Blitz logo

Blitz Support :

From: Andreas R. (andreasreifschneider_at_[hidden])
Date: 2004-06-27 15:45:02


Hello Julian.

Thanks a lot for your answer.

> I have been looking into the performance issues with these example
> programs that you sent.
> I see performance numbers similar to yours on my P4 box. The C code
> myprogram1 completes in 3.9 sec., whereas the blitz version using
> stencil declarations in myprogram3 takes about 5.9 sec. to run. You
> can improve somewhat the performance of myprogram3 by replacing the
> three constant-value matrices being used in the stencil with actual
> scalars. It is hard to do this using the blitz macros for declaring
> stencil objects, but can be done if you write out fully the definition
> of your stencil object and modify it to store scalar parameters.

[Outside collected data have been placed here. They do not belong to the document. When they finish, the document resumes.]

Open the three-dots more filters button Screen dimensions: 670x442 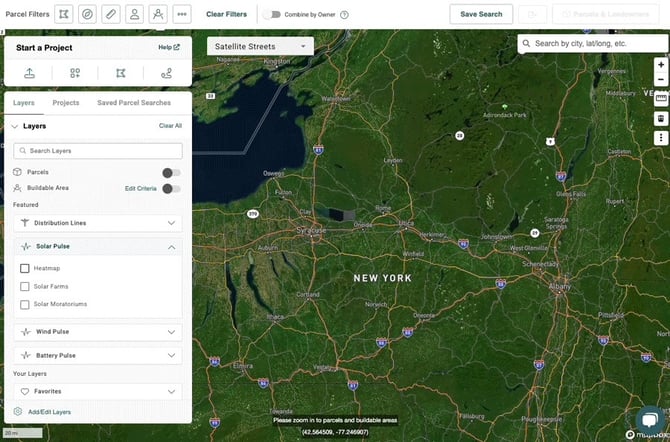[x=181, y=14]
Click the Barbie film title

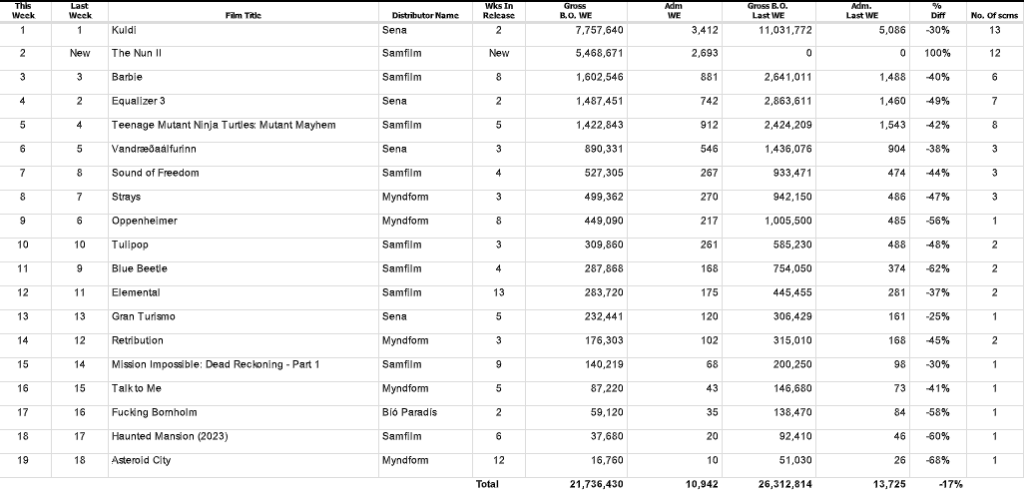coord(127,77)
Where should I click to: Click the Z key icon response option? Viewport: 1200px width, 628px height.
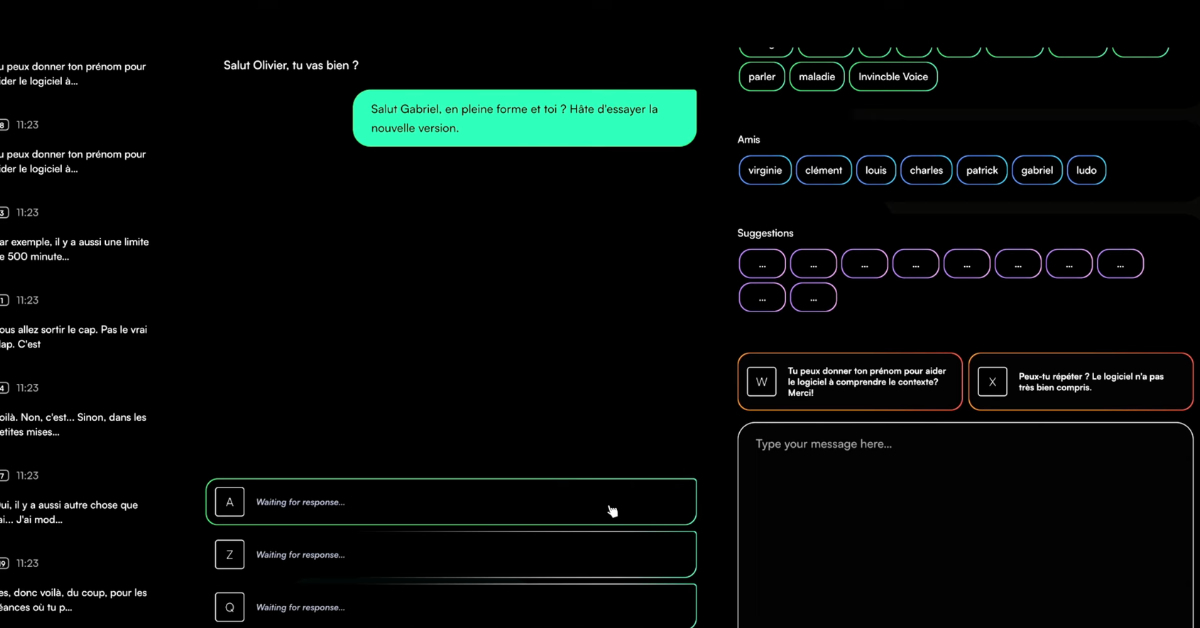pyautogui.click(x=229, y=554)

I thought about the constants this week, but my solution has just global
variables for them (which I could also put into a namespace), but this
doesn't look nice.

> struct spots2D_stencil {
> spots2D_stencil(double sin, double d_ain, double d_bin)
> : s(sin), d_a(d_ain), d_b(d_bin) {}
> template <typename T1, typename T2, typename T3, typename T4,
> typename T5,
> typename T6, typename T7, typename T8, typename T9,
> typename T10,
> typename T11>
> inline void apply(T1& beta, T2& a, T3& b, T4& a_out, T5& b_out, T6,
> T7, T8, T9, T10, T11) const
> {
> a_out = a + s * (16 - a*b) + d_a * Laplacian2D(a);
> b_out = b + s * (a*b - b - beta) + d_b * Laplacian2D(b);
> if (a_out < 0.0) a_out = 0.0;
> if (b_out < 0.0) b_out = 0.0;
> }
> template <int N>
> inline void getExtent(TinyVector<int,N>& minb,
> TinyVector<int,N>& maxb) const
> {
> minb = shape(-1,-1);
> maxb = shape(+1,+1);
> }
> enum { hasExtent = 1 };
> const double& s, d_a, d_b;
> };

>
> Notice that I have added three members that are const double
> references to store the three constant scalar parameters, and a
> constructor that initializes these references. With this definition
> of spots2D_stencil, you must pass the scalar constants when you
> construct the stencil object:
>
> applyStencil(spots2D_stencil(s,d_a,d_b),matrix_beta,
> matrix_a,matrix_b,matrix_a_out,matrix_b_out);
>
> But now we only have five arrays in our stencil, so it is a bit more
> efficient. My tests showed a run time of 4.9 sec. with this improvement.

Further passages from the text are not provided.